Amid all of the lockout nonsense, yesterday actually brought some fairly good news for Maverick fans: according to ESPN.com’s Chris Broussard, Tyson Chandler, who was being pursued by the Zhejiang Guangsha Lions of the Chinese Basketball Association, has opted to reject the team’s offer and remain stateside. As a free agent, Chandler was among the limited number of players who would actually be allowed – per a recent CBA ruling — to sign in China, and the fact that he turned down the offer could be seen as an initial indication that Chandler might skip out on overseas basketball altogether.
Which, given Chandler’s somewhat fragile injury history, is the greatest victory Mavs fans can claim on a day ruled by the lockout’s legal proceedings.
As much as Dirk Nowitzki’s commitments with the German National Team have put a bad taste in Mark Cuban’s mouth over the years, Nowitzki isn’t a player who merits considerable worry. He works hard, he stays in shape, and over the course of his NBA career, has missed an average of 3.3 games per season. That’s impossibly good, and it’s largely because of his rigorous preparation and conservative playing style. Both of those things remained constant in Nowitzki’s overseas travels, as they would if Dirk were to play for Real Madrid or any of Germany’s most appealing teams. A significant injury to Nowitzki would be devastating to Dallas, but his involvement in non-NBA basketball — which is very much a possibility in the months to come if the lockout isn’t resolved — is about as low-risk as such things come.
Tyson Chandler is a different story. Chandler’s first season in Dallas came and went without incident, but that in itself was atypical; Chandler has played in 75 games in a given season only four times during his 10-year career, with his most recent seasons (prior to arriving in Dallas) being especially limited. Chandler played a total of 96 games in two seasons for Charlotte and New Orleans, and when he did make it onto the court he was hampered by the lingering aftereffects of a handful of lower body ailments. Lest we forget, Chandler was the rare player to actually fail a post-trade physical examination, as a 2009 deal that would’ve landed Chandler in OKC was rescinded due to injury concerns.

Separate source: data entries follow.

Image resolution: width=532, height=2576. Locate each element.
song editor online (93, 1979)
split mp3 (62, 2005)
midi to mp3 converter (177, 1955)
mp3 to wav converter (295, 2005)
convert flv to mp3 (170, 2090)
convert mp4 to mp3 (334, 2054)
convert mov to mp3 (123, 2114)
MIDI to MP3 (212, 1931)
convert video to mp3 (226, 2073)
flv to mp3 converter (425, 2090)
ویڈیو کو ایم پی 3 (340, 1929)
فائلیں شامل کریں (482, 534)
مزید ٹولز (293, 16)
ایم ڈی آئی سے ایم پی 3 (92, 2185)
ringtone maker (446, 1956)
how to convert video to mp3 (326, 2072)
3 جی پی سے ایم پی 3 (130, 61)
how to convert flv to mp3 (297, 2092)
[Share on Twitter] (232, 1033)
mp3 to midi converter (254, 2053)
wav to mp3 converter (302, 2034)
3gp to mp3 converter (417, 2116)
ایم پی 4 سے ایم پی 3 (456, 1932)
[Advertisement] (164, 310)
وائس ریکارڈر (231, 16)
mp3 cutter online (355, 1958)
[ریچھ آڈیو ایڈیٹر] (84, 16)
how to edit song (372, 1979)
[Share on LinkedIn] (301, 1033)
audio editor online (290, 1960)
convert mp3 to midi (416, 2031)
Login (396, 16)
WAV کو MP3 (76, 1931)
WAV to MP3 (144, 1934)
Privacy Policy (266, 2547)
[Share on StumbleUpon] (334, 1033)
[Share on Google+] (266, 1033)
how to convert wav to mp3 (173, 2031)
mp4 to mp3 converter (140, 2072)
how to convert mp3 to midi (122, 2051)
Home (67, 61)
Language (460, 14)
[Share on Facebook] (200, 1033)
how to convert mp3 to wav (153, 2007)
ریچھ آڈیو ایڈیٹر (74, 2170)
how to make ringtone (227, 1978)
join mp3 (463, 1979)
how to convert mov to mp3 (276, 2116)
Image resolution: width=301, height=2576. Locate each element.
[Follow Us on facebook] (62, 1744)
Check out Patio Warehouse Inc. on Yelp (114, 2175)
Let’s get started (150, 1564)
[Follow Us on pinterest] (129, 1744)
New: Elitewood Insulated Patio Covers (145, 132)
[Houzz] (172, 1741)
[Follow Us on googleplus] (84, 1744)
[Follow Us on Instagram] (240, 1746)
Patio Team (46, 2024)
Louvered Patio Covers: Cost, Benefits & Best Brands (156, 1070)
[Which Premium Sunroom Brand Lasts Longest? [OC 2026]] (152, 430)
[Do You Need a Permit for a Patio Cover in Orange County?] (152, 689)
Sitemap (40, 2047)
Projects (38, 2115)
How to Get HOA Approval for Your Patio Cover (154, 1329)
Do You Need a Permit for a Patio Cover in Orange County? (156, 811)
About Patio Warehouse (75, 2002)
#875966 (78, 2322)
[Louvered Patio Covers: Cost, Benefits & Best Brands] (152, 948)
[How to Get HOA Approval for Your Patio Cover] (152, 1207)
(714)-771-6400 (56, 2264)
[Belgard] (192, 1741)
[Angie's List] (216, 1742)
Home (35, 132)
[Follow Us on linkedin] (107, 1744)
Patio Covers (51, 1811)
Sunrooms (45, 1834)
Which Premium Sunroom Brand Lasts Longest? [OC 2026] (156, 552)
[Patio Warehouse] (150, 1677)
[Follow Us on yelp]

Nowitzki, iron man that he is, can make a decision to play overseas with relative freedom. He can explore his options and decide on the terms of those proposed deals alone. Chandler, however, has another dimension to his decision that would be imprudent to ignore. That unfortunate potential for injury — which would appear to be higher for Chandler than the average player — could significantly impact the course of his NBA career.
Chandler’s stock has skyrocketed in light of his role in Dallas’ title efforts, and he’s set to receive a fairly massive contract offer from any number of teams interested in his services. Playing in China would not only have delayed Chandler’s immediate earning ability should the lockout be lifted (the CBA doesn’t technically allow for NBA out clauses, meaning every player signed would have to remain with their CBA team until the conclusion of their season), but it also would introduce uncertainty to what otherwise should be a certain payday. NBA GMs will line up to pay Chandler as the player he is now, and not the oft-hobbled one he was yesterday. That could very well change if he were to suffer one more notable injury, be it on U.S. soil or not. Sitting out — and sidestepping such risk — is the logical move for a player in Chandler’s position.

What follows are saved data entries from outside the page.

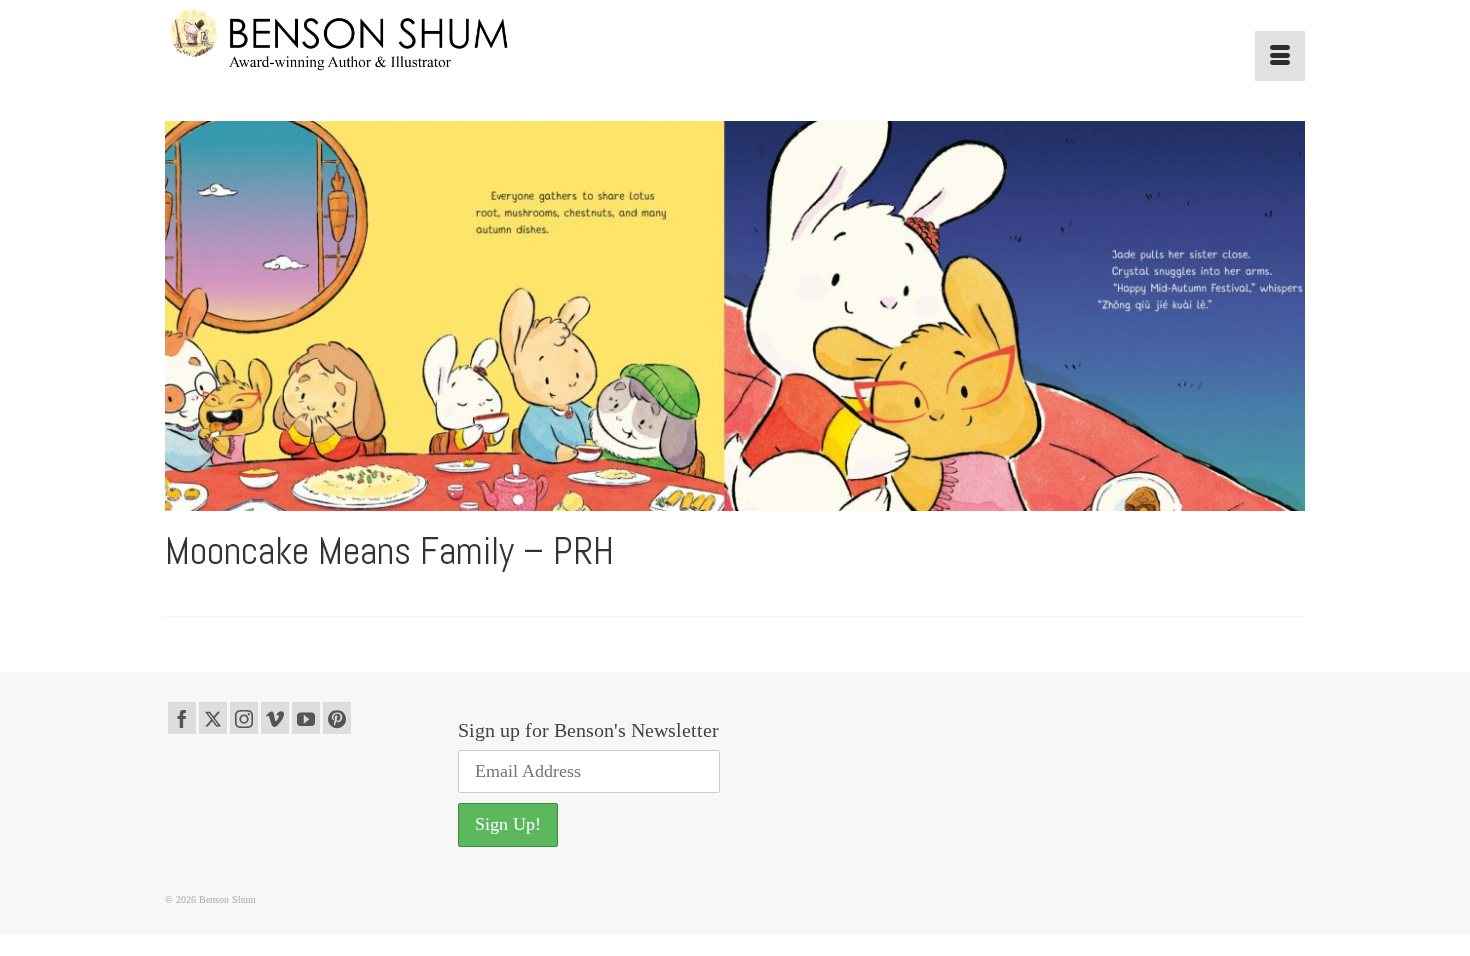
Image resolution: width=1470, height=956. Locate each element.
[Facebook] (182, 718)
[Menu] (1280, 56)
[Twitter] (213, 718)
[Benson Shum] (345, 41)
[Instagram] (244, 718)
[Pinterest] (337, 718)
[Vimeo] (275, 718)
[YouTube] (306, 718)
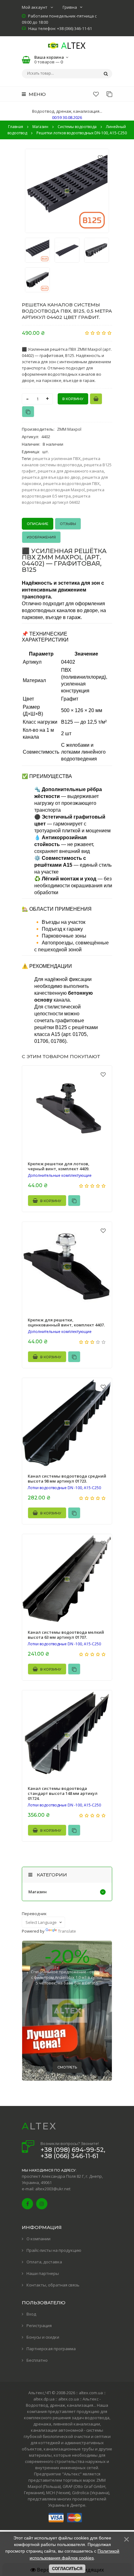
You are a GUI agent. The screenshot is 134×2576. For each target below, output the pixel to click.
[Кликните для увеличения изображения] (67, 191)
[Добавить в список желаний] (100, 157)
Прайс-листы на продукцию (53, 2250)
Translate (67, 1931)
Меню (36, 94)
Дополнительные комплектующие (60, 1175)
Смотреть (67, 2067)
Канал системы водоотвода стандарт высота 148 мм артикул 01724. (63, 1793)
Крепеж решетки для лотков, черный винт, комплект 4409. (58, 1166)
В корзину (50, 1201)
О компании (38, 2239)
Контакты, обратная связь (52, 2285)
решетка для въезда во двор (51, 477)
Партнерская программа (51, 2348)
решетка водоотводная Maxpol (53, 490)
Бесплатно (37, 2360)
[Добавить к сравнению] (28, 411)
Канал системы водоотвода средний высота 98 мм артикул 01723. (67, 1479)
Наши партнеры (42, 2273)
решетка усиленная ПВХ (56, 458)
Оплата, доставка (44, 2262)
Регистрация (39, 2325)
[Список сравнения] (109, 94)
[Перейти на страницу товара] (67, 1111)
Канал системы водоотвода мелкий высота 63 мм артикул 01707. (66, 1635)
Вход (31, 2314)
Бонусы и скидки (42, 2337)
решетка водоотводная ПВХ (71, 483)
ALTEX (39, 2126)
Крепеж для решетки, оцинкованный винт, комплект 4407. (66, 1322)
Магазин (37, 1892)
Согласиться (67, 2568)
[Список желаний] (96, 94)
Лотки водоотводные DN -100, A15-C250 (64, 1488)
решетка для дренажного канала (71, 471)
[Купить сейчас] (96, 398)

Thus far, we’ve seen Mavs make the right decisions on their overseas futures based on basketball considerations. Rudy Fernandez, who could very well bounce from the NBA after the conclusion of the 2011-2012 season, has invested some time with Real Madrid, a team which very clearly fits his stylistic needs. Dirk Nowitzki, who should have no fear of injury, will seriously consider offers from foreign teams as a means to stay in shape and keep doing what he loves. And Chandler, for the moment, has withstood the siren’s call of a quick paycheck and a playing opportunity for the sake of his own best interests, both in his bank account and on the court. Not all of those developments are best for the Dallas Mavericks or the fans that follow them, but these are not choices for the team — nor its fans — to make.
Every player has the power of their own agency; the lockout has made that more true than ever. All any fan could ask is that players operate in a sensible fashion, and then appreciate the good fortune when those decisions coincide with what’s best for the team at large.